**Page excerpt:**
>>>
I am trying to use a pointer to an array inside of a for each loop in C++. The code below won't work because the "for each statement cannot operate on variables of type 'int *'". I'd prefer to use the new operator so that the array is on the heap and not the stack, but I just can't seem to figure out the syntax here. Any suggestions?
#include <iostream>
using namespace std;
int main() {
int total = 0;
int* array = new int[6];
array[0] = 10; array[1] = 20; array[2] = 30;
array[3] = 40; array[4] = 50; array[5] = 60;
for each(int i in array) {
total += i;
}
cout << total << endl;
}
That for each thing you are using is a Visual C++ extension that's not even recommended by some microsoft employees (I know I've heard STL say bad things about it, I can't remember where).
There are other options, like std::for_each, and range-based for from C++11 (though I don't think Visual C++ supports that yet). However, that's not what you should be using here. You should be using std::accumulate, because this is the job that it was made for:
total = std::accumulate(array, array + 6, 0);
If you're really just interested in how to use this Microsoft for each construct, well, I'm pretty sure you can't if you just have a pointer. You should use a std::vector instead. You should be doing that anyway.
<<<
**Direction 1:** Echo, word for word, the part of the forum thread that opens with the words containing "I am trying" and closes with "here. Any suggestions?".
**Direction 2:** Duplicate every one of the entries below word for word, leaving the pictures out of your answer.

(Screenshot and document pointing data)
>>>
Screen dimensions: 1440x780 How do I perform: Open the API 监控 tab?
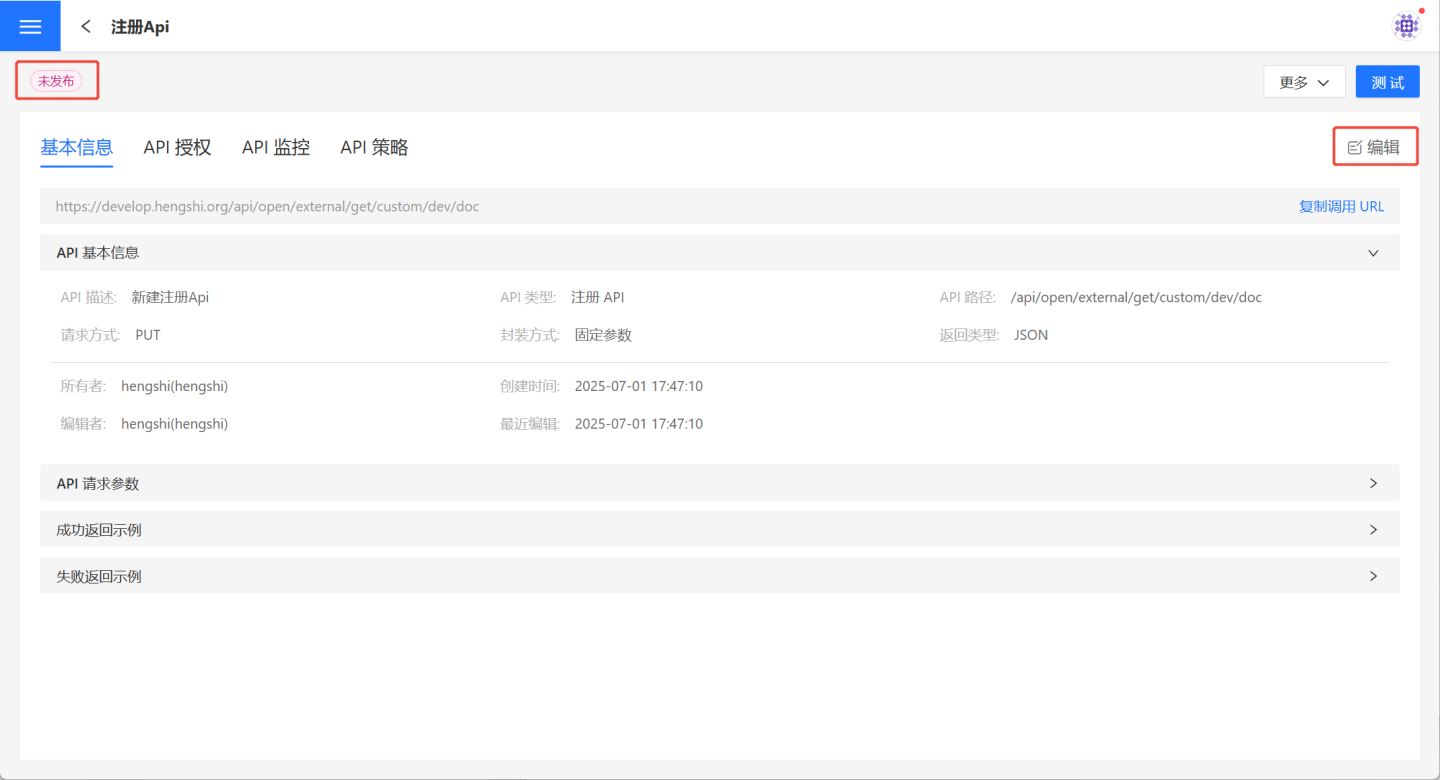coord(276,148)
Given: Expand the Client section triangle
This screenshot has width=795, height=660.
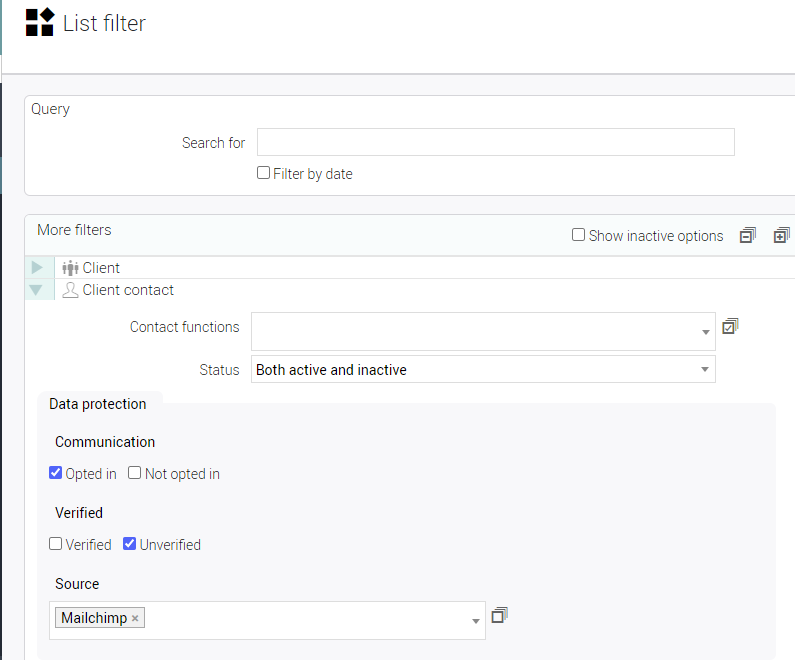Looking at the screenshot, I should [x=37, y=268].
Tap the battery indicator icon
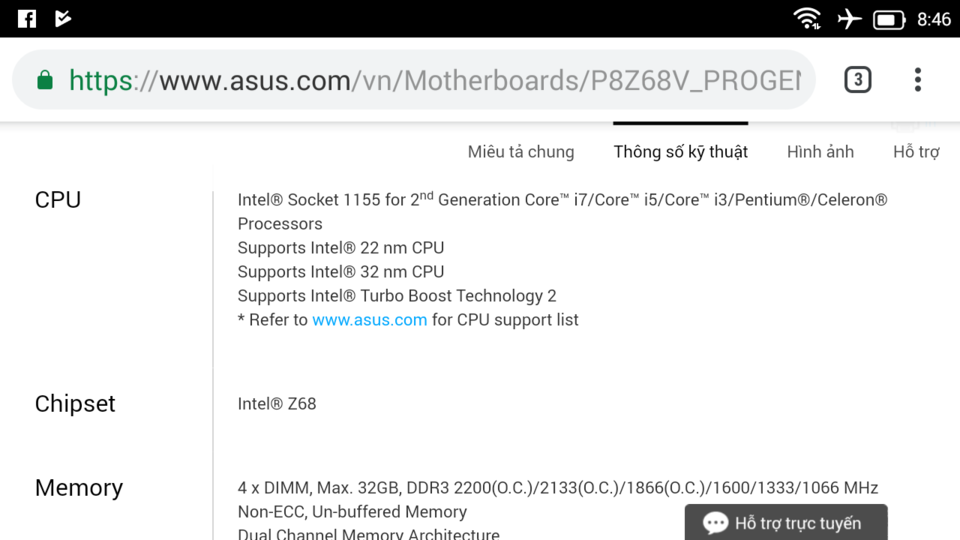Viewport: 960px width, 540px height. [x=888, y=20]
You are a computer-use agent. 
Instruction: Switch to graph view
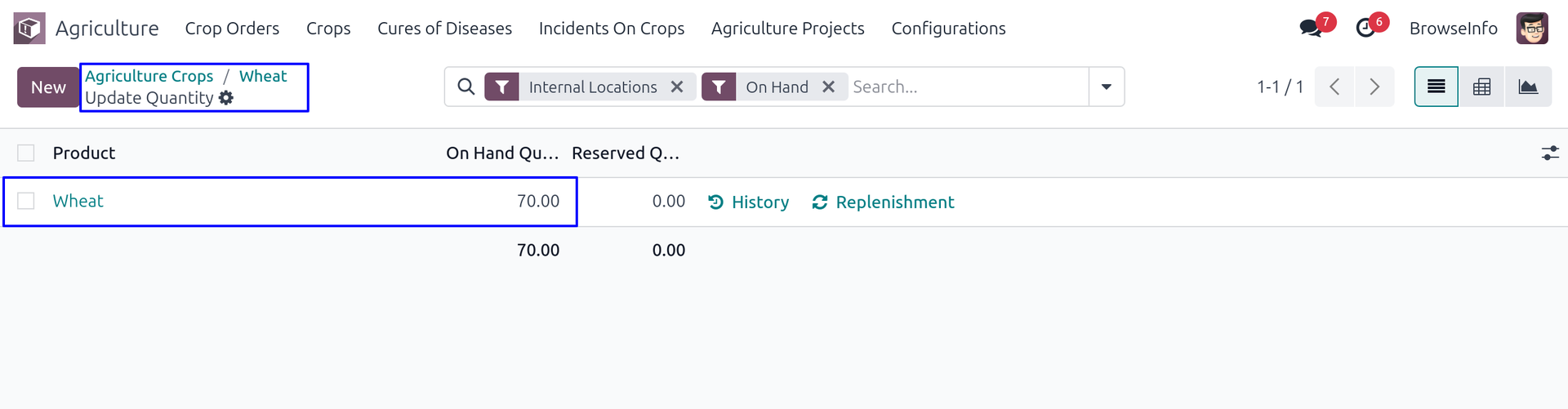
<<<
**Written answer 1:**
I am trying to use a pointer to an array inside of a for each loop in C++. The code below won't work because the "for each statement cannot operate on variables of type 'int *'". I'd prefer to use the new operator so that the array is on the heap and not the stack, but I just can't seem to figure out the syntax here. Any suggestions?

**Written answer 2:**
Screen dimensions: 1440x780 How do I perform: Open the API 监控 tab?
coord(276,148)
Given: Expand the Client section triangle
This screenshot has width=795, height=660.
Looking at the screenshot, I should [x=37, y=268].
Tap the battery indicator icon
Viewport: 960px width, 540px height. [x=888, y=20]
You are a computer-use agent. 
Instruction: Switch to graph view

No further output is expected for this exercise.